Various timing and checkpoint mechanisms are known to orchestrate cell cycle progression in eukaryotic cells. In contrast, little is known about how cell cycle events are coordinated in bacteria.;In Escherichia coli, which has a single circular chromosome, DNA replication results in formation of topologically catenated daughter chromosomes. Topoisomerase IV (Topo IV), a type II enzyme, catalyzes the unlinking of daughter chromosomes and is therefore essential for chromosome segregation. Previous studies have shown that the activity of Topo IV is confined to only a short period late in the cell cycle. However, neither the mechanism nor the significance of this regulation is understood.;By perturbing the temporal regulation of Topo IV in several ways, the data in this thesis show that unconstrained Topo IV activity results in the inhibition of cell division.
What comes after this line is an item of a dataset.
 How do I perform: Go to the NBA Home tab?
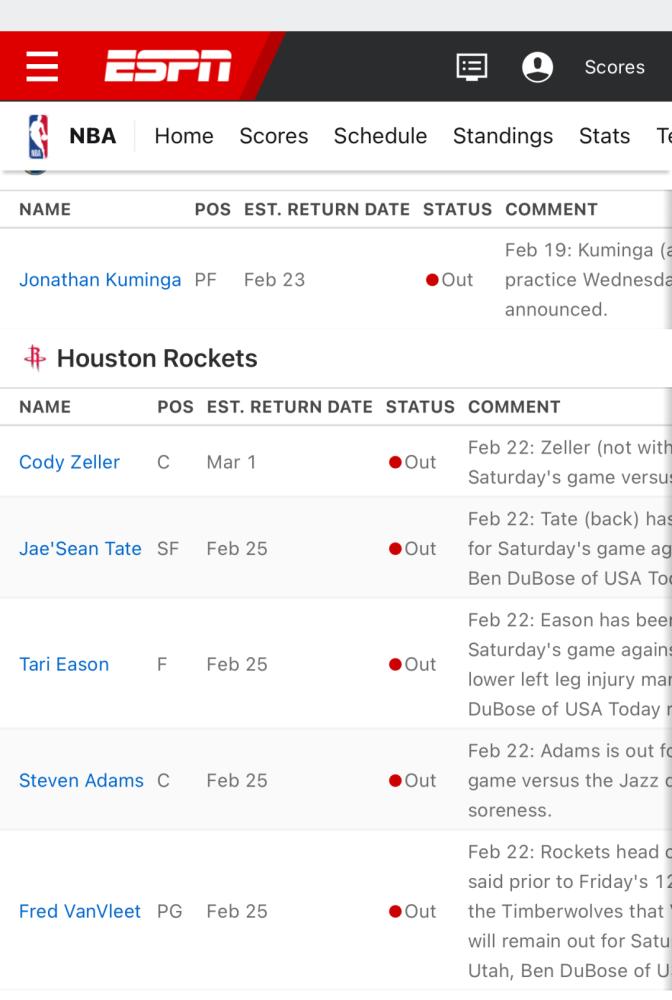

Characterization of this division arrest revealed a strong correlation between cytokinesis and nucleoid condensation---cells with decondensed chromosomes were unable to divide. The data presented in this thesis suggest that this division arrest is effected by destabilizing FtsZ rings and is dependent upon the Min system that determines division-site placement in E. coli. Furthermore, bypassing this division arrest compromises cell viability. These results imply the existence of a checkpoint that preserves viability in cells with decondensed chromosomes.;Recently, the discovery of MreB, a bacterial actin homologue that forms helical structures beneath the membrane, raised the possibility that bacteria use this cytoskeletal structure to segregate their chromosomes. Previous studies showed that a dysfunctional MreB causes defects in chromosome segregation; however, the reasons behind these defects were unclear. The results in this thesis indicate that MreB participates in the temporal oscillation of Topo IV activity. The analysis of purified nucleoids suggests that mreB mutants are deficient in Topo IV activity. In addition, MreB physically interacts with the ParC subunit of Topo IV and differentially affects Topo IV activity depending on whether it is a monomer or a polymer. These results might explain how the remodeling of the cytoskeleton is coordinated with the timing of chromosome segregation.;Thus, by studying the oscillation of Topo IV activity, this work illuminates novel mechanisms that could coordinate events necessary for bacterial cell cycle progression.